Énoncé 1
Indiquez si chacune des affirmations suivantes concorde avec l'interview, en répondant par oui ou par non et en citant les mots du texte qui tranchent.
(a) Grégor Puppinck dirige l'ECLJ depuis 2009.
(b) Avec l'ECLJ, il a participé à une centaine d'affaires devant la Cour.
(c) Son livre « Les droits de l'homme dénaturé » a paru en 2018.
Énoncé 2
Relevez toutes les années citées dans l'interview.
Énoncé 3
Répondez brièvement d'après l'interview.
(a) Depuis combien de temps Grégor Puppinck travaille-t-il auprès de la Cour européenne des droits de l'homme ?
(b) Quelle affaire la Cour a-t-elle « expédiée » en juillet dernier, selon lui ?
(c) Combien de juges compte la Cour suprême des États-Unis ?

Idéologie contre démocratie: Interview
Interview de Grégor Puppinck, Directeur de l'ECLJ, paru sur "Institut pour la justice" le 9 mars 2020
1) Grégor Puppinck, l’European Centre for Law and Justice que vous dirigez depuis 2009 a publié un rapport sur le rôle des ONG au sein de la Cour Européenne des Droits de l’Homme (CEDH). Comment est née l’idée de ce rapport et à quels résultats êtes-vous parvenus ?
Cela fait presque 20 ans que je travaille auprès de la Cour européenne des droits de l’homme. Avec l’ECLJ, j’ai participé à une quarantaine d’affaires devant cette juridiction. Au fil des ans j’ai constaté l’évolution de plus en plus idéologique de sa jurisprudence sur les sujets de société. Cela m’a amené à écrire un livre « Les droits de l’homme dénaturé » (Le Cerf, 2018) dans lequel j’analyse l’évolution des droits de l’homme depuis 1948. En lien avec cette évolution, j’ai observé un nombre croissant de nominations d’activistes d’O.N.G. au sein de la Cour comme juges.
Enfin, j’ai été choqué à plusieurs reprises par la façon dont la Cour a « expédié » des dossiers importants, notamment l’affaire Lambert en juillet dernier. Tout cela m’a décidé à entreprendre cette recherche plus approfondie sur le profil idéologique des juges qui composent la cour.
Le choix de ces juges européens est un enjeu politique majeur ; il est pourtant largement ignoré, à la différence des 9 juges de la Cour suprême des États-Unis qui sont connus du peuple américain, y compris pour leurs opinions.
La CEDH est devenue un « Totem » ; il était important de briser le mythe et de montrer la politique derrière la façade lisse de l’institution.
2) Vous décrivez le rôle des ONG au sein de la CEDH, mais vous vous concentrez surtout sur les ONG appartenant à la galaxie Soros. Or ces ONG liées à George Soros poursuivent un but idéologique bien précis : l’avènement de la « société ouverte », ce qui suppose de miner et d’entraver systématiquement les capacités d’action des gouvernements nationaux. Comment expliquer que ces mêmes gouvernements semblent indifférents ou impuissants face à cette entreprise visant à les déposséder de leurs pouvoirs ?

Données fournies
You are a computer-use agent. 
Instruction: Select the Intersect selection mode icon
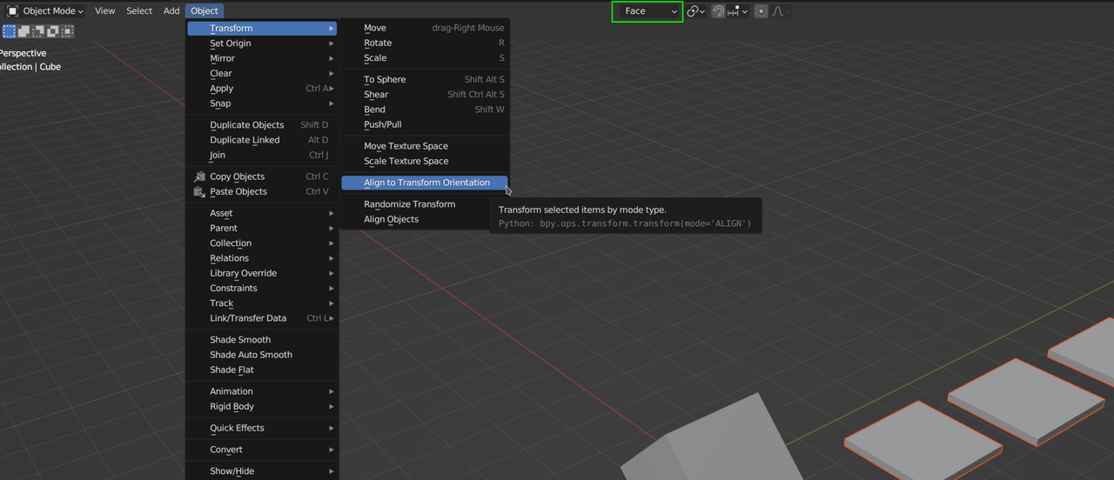[x=68, y=31]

Réponse 1
(a) Oui : « l’European Centre for Law and Justice que vous dirigez depuis 2009 ».
(b) Non : « j’ai participé à une quarantaine d’affaires devant cette juridiction ».
(c) Oui : « « Les droits de l’homme dénaturé » (Le Cerf, 2018) ».

Réponse 2
2020, 2009, 2018, 1948

Réponse 3
(a) Presque 20 ans.
(b) L'affaire Lambert.
(c) 9 juges.